È UNA STRATEGIA che ha ispirato tutte le ultime mosse di Tajani. Anche prima di cingere la corona ha spalleggiato Meloni nei due scontri che hanno umiliato il Carroccio, quello sul candidato in Sardegna, con il sardo-leghista Solinas scalzato per far posto al Fratello sindaco di Cagliari Paolo Truzzu, e quello sul terzo mandato. Gareggia con la premier in atlantismo e vicinanza all’Ucraina, ed è uno spartiacque che taglia fuori Salvini. Il vero asse nella maggioranza non è certo quello tra i due partiti in apparenza più simili. Al contrario proprio la somiglianza spinge la premier a non concedere niente. Se ci fosse un caminetto, come ai bei tempi del caro estinto, a scaldarsi l’una accanto all’altro sarebbero Giorgia e Antonio, con Salvini nell’ingrata parte che toccava allora a Fini.
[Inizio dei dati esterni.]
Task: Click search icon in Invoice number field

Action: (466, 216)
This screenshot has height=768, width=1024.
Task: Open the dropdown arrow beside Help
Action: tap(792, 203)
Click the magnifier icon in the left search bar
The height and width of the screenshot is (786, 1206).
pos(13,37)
LA MANOVRA HA I SUOI rischi. L’incoronato dal congresso correrà il primo già oggi. La Sardegna è un’incognita. Se Truzzu, il candidato imposto a Salvini, sarà sconfitto, il peso della batosta ricadrà su Meloni più che su chiunque altro ma subito dopo sul complice azzurro. E la partita del terzo mandato, che si sta già dimostrando molto più complessa di quanto Meloni prevedesse, diventerà un calvario. Lo scontro con gli amministratori locali, una potenza che nessun partito può permettersi d’ignorare, è bipartisan: lacera la destra appena un po’ meno del Pd. Se le urne, oggi, daranno ragione a Meloni e Tajani, la rivolta degli amministratori, cavalcata da Salvini, sarà domata senza immenso sforzo. Altrimenti per la Conservatrice e per il Popolare tutto diventerà molto più difficile. Il fischio d’inizio partita, per la squadra che ieri sera ha festeggiato con l’Inno di Fi e con Azzurra libertà, suona subito.